Over the years I conducted different types of exposure exercises (in-vivo, imaginal, interoceptive) for different struggles such as fear of driving on the freeway, fear of heights (acrophobia), fears of contamination,  fear of a particular traumatic memory (PTSD), etc. It’s actually because of all those experiences, in addition to my academic training, that I became a strong believer in exposure-based interventions.

Despite working most of the times with clients that were willing to do exposure work, I did encounter many times some people who were simply too scared of the process or  not ready to do it (in spite of all explanations and multiple interventions to address their ambivalence). It was after several workshops on Acceptance and Commitment Therapy, a type of  Cognitive Behavioral Therapy, I learned different values-based interventions that have become part of my clinical work these days.

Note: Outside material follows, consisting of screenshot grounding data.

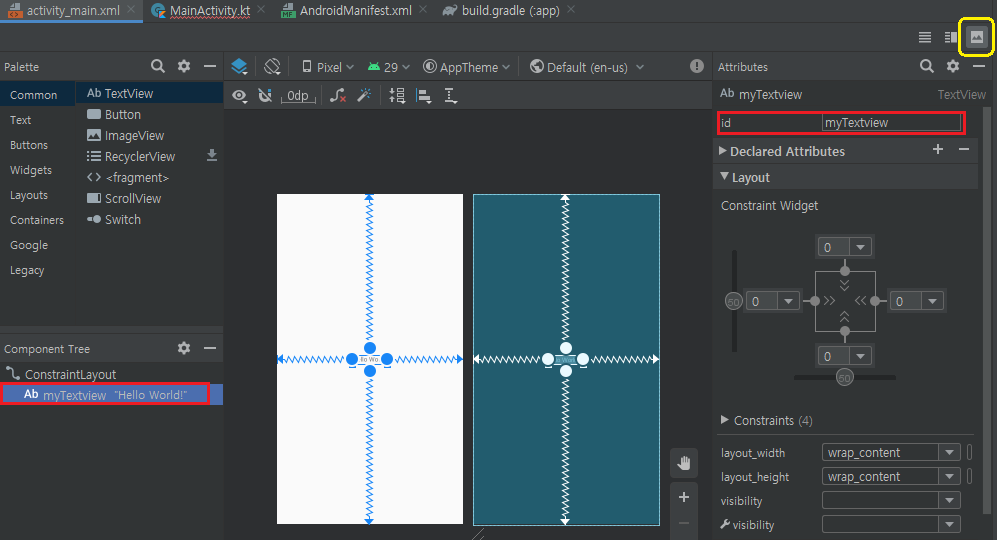Click the Infer Constraints magic wand
This screenshot has width=997, height=541.
[x=364, y=96]
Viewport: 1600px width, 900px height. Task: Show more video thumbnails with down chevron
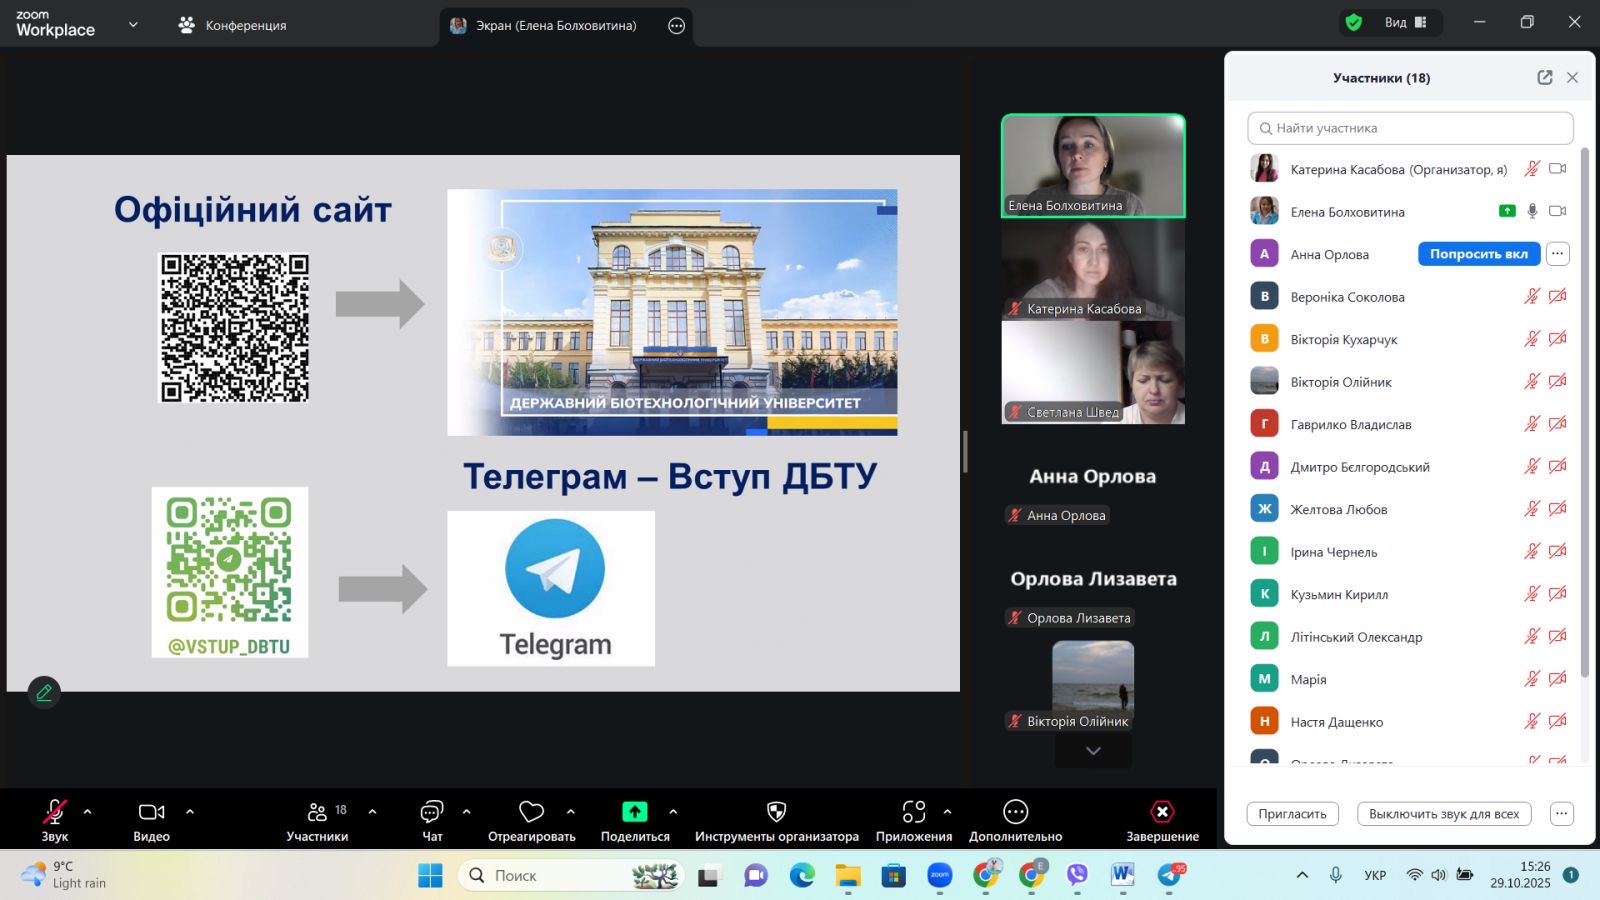1093,751
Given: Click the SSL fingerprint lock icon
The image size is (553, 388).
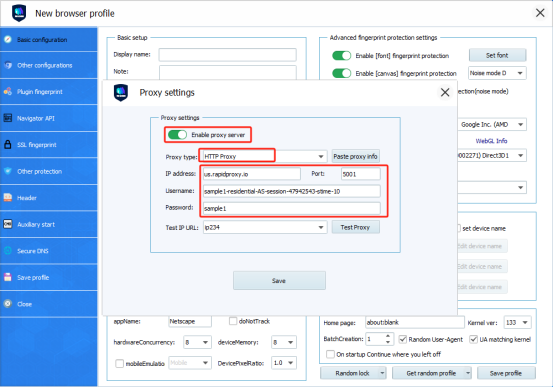Looking at the screenshot, I should [8, 145].
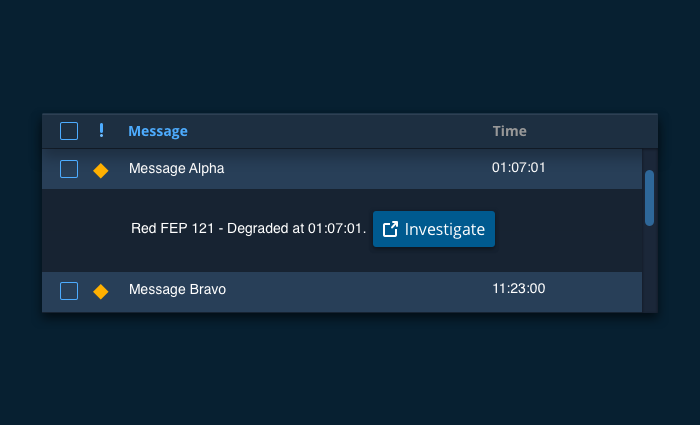Click the log's vertical scrollbar thumb
This screenshot has width=700, height=425.
pyautogui.click(x=649, y=197)
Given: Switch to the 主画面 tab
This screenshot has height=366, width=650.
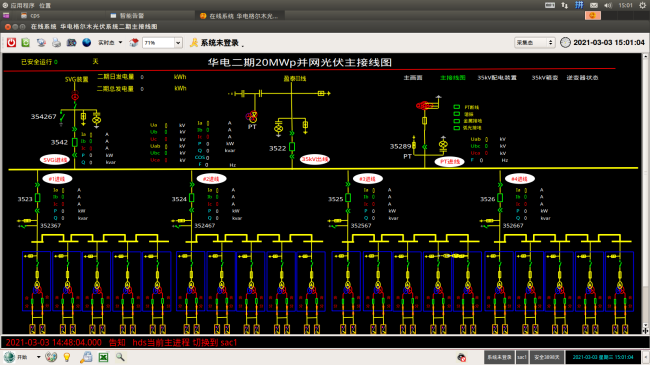Looking at the screenshot, I should click(413, 78).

Values are the directions that provide meaning and purpose to our life. Although finding our values is important, it’s also more important to “live them.” As someone said, “values without actions are like words taking by the wind.” We live our values by establishing goals and taking concrete actions in those directions.  For example, if one of my values is “being a caring daughter”, one of my goals could be to call my mother every Sunday and ask her how she’s doing.

The combination of values-based and exposure-based interventions have become at the core of my clinical work. I did  found, as research continues to find, that it does make a significant difference to embrace behavioral change because of something that matters to us. It’s different to change your diet because the doctor has recommend you to do it versus changing your diet because you would like to be healthy to raise your grandchildren. It’s different to do an exposure exercise about driving on the freeway in order to overcome your driving phobia versus driving in the freeway because you will be able to visit your mother and be the caring daughter you want to be.

For those clinicians who practice exposure interventions, I would like to add that it’s different to conduct an exposure exercise with the main purpose of habituation/desensitization than to conduct an exposure exercise in which habituation/desensitization will happen but the driver of the process is a value.

In my clinical work, prior to start exposure-based interventions, I invite my clients to answer the following question:

What is the exposure in the service of?

I also recommend people to read one of my favorite books: Your life on purpose” written by Matthew Mckay, Ph.D., John P. Forsyth, Ph.d. & Georg H. Eifert, Ph.D.

If you are wondering whether or not to engage on a exposure practice, I would like to invite you to answer two questions:

1. What happens to the thoughts, images, emotions, places, or bodily sensations if you continue to avoid them? Do they go away and never come back?

2. What happens to your life if you continue to avoid those thoughts, images, places, emotions, or bodily sensations?